● The input
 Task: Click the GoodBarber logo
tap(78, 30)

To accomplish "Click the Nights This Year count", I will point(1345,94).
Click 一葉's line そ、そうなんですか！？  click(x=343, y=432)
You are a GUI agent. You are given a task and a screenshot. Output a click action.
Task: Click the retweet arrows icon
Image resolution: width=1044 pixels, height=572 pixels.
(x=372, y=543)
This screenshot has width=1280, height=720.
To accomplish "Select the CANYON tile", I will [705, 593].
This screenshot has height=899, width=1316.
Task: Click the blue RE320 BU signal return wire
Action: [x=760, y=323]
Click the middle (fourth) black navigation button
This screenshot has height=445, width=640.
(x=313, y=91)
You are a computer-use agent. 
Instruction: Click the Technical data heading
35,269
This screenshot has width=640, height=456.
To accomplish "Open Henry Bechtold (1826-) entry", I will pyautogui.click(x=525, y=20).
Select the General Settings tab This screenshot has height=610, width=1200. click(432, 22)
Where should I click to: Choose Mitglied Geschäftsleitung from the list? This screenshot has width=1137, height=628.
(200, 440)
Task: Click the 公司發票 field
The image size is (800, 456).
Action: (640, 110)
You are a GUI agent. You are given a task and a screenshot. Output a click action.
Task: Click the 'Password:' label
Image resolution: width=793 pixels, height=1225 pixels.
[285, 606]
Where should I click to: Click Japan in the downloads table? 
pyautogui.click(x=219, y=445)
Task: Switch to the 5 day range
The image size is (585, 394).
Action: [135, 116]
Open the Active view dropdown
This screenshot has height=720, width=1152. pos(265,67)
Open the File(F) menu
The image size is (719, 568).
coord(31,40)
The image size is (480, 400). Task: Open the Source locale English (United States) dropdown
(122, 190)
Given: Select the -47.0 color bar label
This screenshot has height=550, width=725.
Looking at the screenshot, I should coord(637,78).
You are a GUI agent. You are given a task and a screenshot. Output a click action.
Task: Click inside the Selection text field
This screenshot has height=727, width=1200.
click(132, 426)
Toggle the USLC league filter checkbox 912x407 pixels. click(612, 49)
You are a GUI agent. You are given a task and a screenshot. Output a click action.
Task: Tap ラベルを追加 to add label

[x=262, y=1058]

● The problem
The lines to extract from the data above begin with the line containing "Task: Click the retweet arrows icon" and end with the line containing "Select the General". Extract them exactly, including both.

● Answer to this exercise
Task: Click the retweet arrows icon
Image resolution: width=1044 pixels, height=572 pixels.
(x=372, y=543)
This screenshot has width=1280, height=720.
To accomplish "Select the CANYON tile", I will [705, 593].
This screenshot has height=899, width=1316.
Task: Click the blue RE320 BU signal return wire
Action: [x=760, y=323]
Click the middle (fourth) black navigation button
This screenshot has height=445, width=640.
(x=313, y=91)
You are a computer-use agent. 
Instruction: Click the Technical data heading
35,269
This screenshot has width=640, height=456.
To accomplish "Open Henry Bechtold (1826-) entry", I will pyautogui.click(x=525, y=20).
Select the General Settings tab This screenshot has height=610, width=1200. click(432, 22)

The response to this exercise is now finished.